═══ DOCUMENT SEGMENT

Friday, December 29, 2017

Luthermatrix 2017

So, as I try to do, I thought I’d reflect a bit on what I’ve blogged about this year.

First off, it is worth looking at what stuck a chord with people… most prominently my post about the Tax Bill and Charity which 1,340 people looked at. Then trailing by about 1,000 readers was A Unified Theory of Lutheranism Today where I reflected upon my Learning, Lawn chairs, and Lemonade events I ran this summer, where we thought about the future of the Lutheran Church. Then some folk read Jesus’ Unfinished Parable and Resolution 4: On Difficult Conversations about the resolution I introduced to Synod Assembly.

Secondly, it is worth considering a few posts I think more people should have read.

I re-wrote large portions of Paul’s letter to the Romans to be more understandable to my congregation, check them out if you have a chance. Maybe more exciting for me than anyone else, but last February I finally paid off my seminary debt! I also wrote a few good poems Dance and Metaphors are Everywhere. Then there are all my posts about the Indonesians who worship in our building who ICE deported. Finally, my response to Charlottesville felt inspired at the time.

══════
═══ ENTRIES

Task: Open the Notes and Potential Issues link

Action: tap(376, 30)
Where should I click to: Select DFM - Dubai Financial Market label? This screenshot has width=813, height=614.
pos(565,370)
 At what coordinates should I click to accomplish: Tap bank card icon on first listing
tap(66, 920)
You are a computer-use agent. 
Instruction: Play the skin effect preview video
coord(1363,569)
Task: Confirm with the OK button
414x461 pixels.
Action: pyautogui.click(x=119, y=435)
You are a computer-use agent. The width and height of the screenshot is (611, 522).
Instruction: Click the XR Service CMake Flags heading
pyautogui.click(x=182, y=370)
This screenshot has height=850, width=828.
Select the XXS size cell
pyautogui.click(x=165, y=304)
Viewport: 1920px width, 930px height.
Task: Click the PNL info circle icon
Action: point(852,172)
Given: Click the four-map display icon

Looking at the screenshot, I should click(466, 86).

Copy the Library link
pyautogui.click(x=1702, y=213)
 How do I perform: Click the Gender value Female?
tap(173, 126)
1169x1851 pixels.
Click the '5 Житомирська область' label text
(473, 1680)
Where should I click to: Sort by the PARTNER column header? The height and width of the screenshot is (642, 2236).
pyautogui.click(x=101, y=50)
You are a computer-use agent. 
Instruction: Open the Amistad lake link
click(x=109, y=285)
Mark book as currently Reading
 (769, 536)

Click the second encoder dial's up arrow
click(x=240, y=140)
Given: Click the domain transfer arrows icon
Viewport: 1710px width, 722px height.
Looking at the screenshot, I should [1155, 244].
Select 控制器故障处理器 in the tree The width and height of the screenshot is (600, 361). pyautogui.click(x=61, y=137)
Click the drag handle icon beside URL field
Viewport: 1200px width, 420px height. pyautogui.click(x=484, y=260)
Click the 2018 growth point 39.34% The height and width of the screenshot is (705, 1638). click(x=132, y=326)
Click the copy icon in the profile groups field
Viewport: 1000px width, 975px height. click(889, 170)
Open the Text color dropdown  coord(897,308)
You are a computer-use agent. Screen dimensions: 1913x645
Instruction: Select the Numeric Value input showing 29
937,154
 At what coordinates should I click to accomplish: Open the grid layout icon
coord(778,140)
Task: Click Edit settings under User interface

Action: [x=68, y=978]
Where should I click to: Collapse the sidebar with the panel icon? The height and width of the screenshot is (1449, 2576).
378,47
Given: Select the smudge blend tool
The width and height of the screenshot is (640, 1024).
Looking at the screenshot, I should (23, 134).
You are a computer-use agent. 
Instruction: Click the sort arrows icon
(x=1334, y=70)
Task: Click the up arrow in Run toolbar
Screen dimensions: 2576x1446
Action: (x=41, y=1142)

══════

## [REQUIRED TASKS]
**1)** Answer these questions about the blog post.
(a) How many people looked at the post about the Tax Bill and Charity?
(b) What debt did the writer pay off last February?
(c) Which agency deported the Indonesians who worship in the writer's building?
**2)** Quote the blog post from "So, as I try" through "to Synod Assembly.".

## [ANSWERS PER TASK]
**1)**
(a) 1,340
(b) Seminary debt
(c) ICE

**2)**
So, as I try to do, I thought I’d reflect a bit on what I’ve blogged about this year.

First off, it is worth looking at what stuck a chord with people… most prominently my post about the Tax Bill and Charity which 1,340 people looked at. Then trailing by about 1,000 readers was A Unified Theory of Lutheranism Today where I reflected upon my Learning, Lawn chairs, and Lemonade events I ran this summer, where we thought about the future of the Lutheran Church. Then some folk read Jesus’ Unfinished Parable and Resolution 4: On Difficult Conversations about the resolution I introduced to Synod Assembly.